From a string of shabby Pommie dailies across that dingy sodden town of London, he saw first hand the fall of the Times and the dark cheapening influence of Murdoch’s early thrust. A quick boat to the New World to potter around the Village, its Voice, Rolling Stone, with some copy cutting at the epoch-making Ramparts Magazine was more than one expects.

To my dying days I regret passing up an offer of casual subbing at Boston’s Atlantic Monthly, deigning the posting too demeaning. I guess the sheer size of the Trimenjus Apple let me see only trees at dirt level, unable to discern steadfast giants of the trade from the mere bark ‘n branches where I nested.

Time repeated, at Harpers it would have been spent.

Recently

And what has one Throsby done with his decades? Suffice it to say it was not at Her Majesty’s pleasure, nor Uncle Sam’s for that matter – nor as a client of ANY related institution in any country.

No.
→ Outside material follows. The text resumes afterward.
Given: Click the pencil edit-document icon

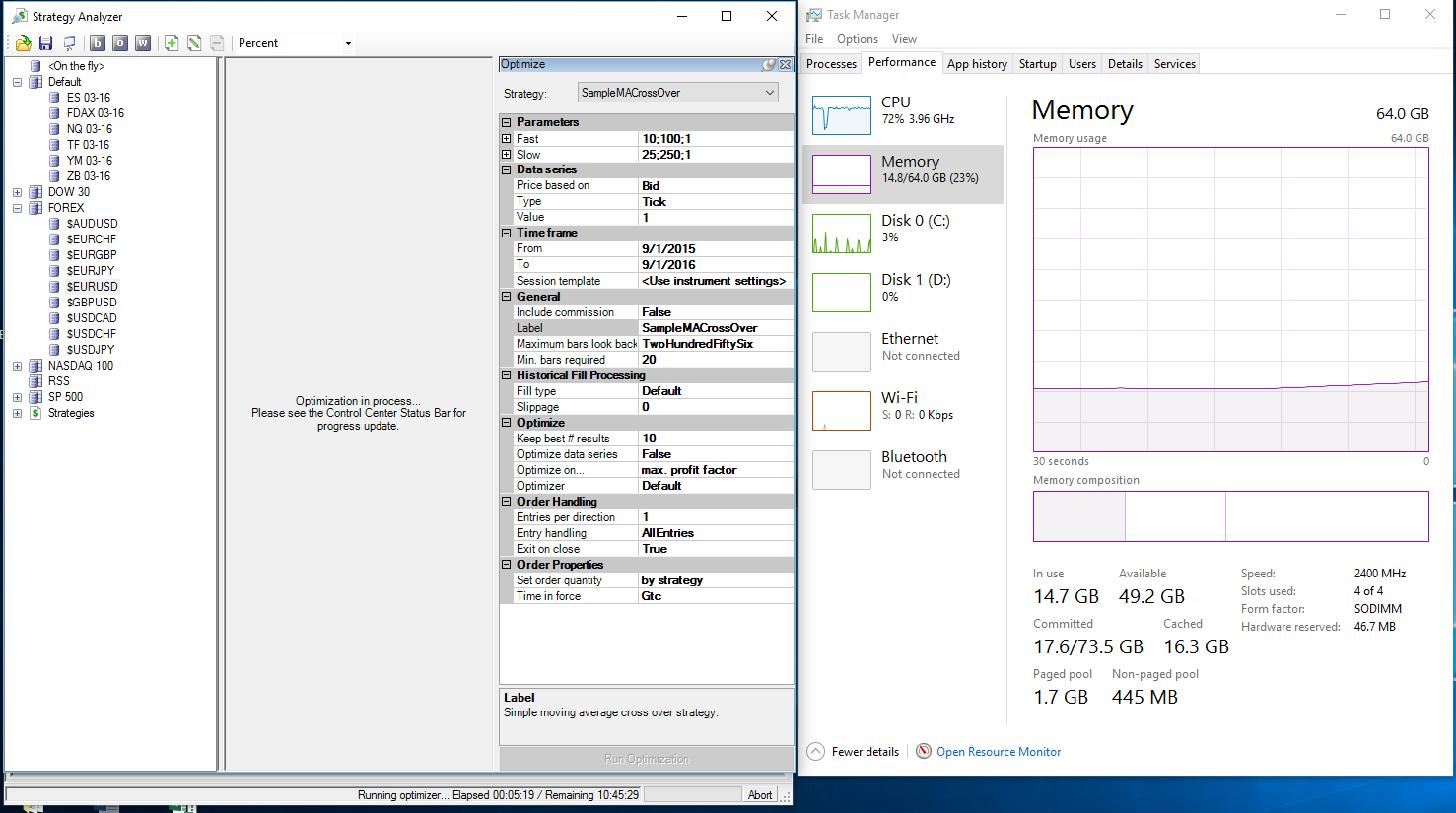Looking at the screenshot, I should 194,43.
Like most of us, his waking hours were consumed managing a personality stretched too thin within the social torsion that stresses workers of this late-industrial age. Quite simply put, he says, "I was too busy earning a living to do anything useful."

I became a hack, intellectually stagnant for two decades, then woke up to find myself within perhaps a decade of finality and nothing that prided me, just a deep gnawing dissatisfaction… might I suggest, desolation.

Lacking the intellectual wherewithal to storm the towers of academia, or the testosterone to battle the road warriors of publishing, this forlorn Throsby lapsed, as must 95% of wannabes, to mediocrity and self-loathing.

No Longer Meek

Then something wonderful happened.

As the century turned, the meek began to inherit the Earth. The Internet turned the world of… the world of EVERYTHING, on its proverbial head.

This inspiring, democratizing, enchanting new cyber space was an open slate, virgin frontier, for we of dull-ember intellect who saw our lives and potential routed, dead-ended, and terminally deep-sixed, destined to cower forever in the shadow of the shrill-voiced, hairy-testicled alpha males of our respective trades and professions.

As it has so many trapped in the world of physical barriers that stifle creativity, the great flat cyber grassland, the Internet, the very wide world web has reinvigorated all who dreamt of such intellectual freedom. The horses are fed, rested, and with saddle. The mountains of competition are distant waiting. It’s a free-for-all gallop from a standing start to the foothills and fertile valleys of citizen publishing.

PS: The author of this biofake certifies that there is much truth in it, just not most of the facts.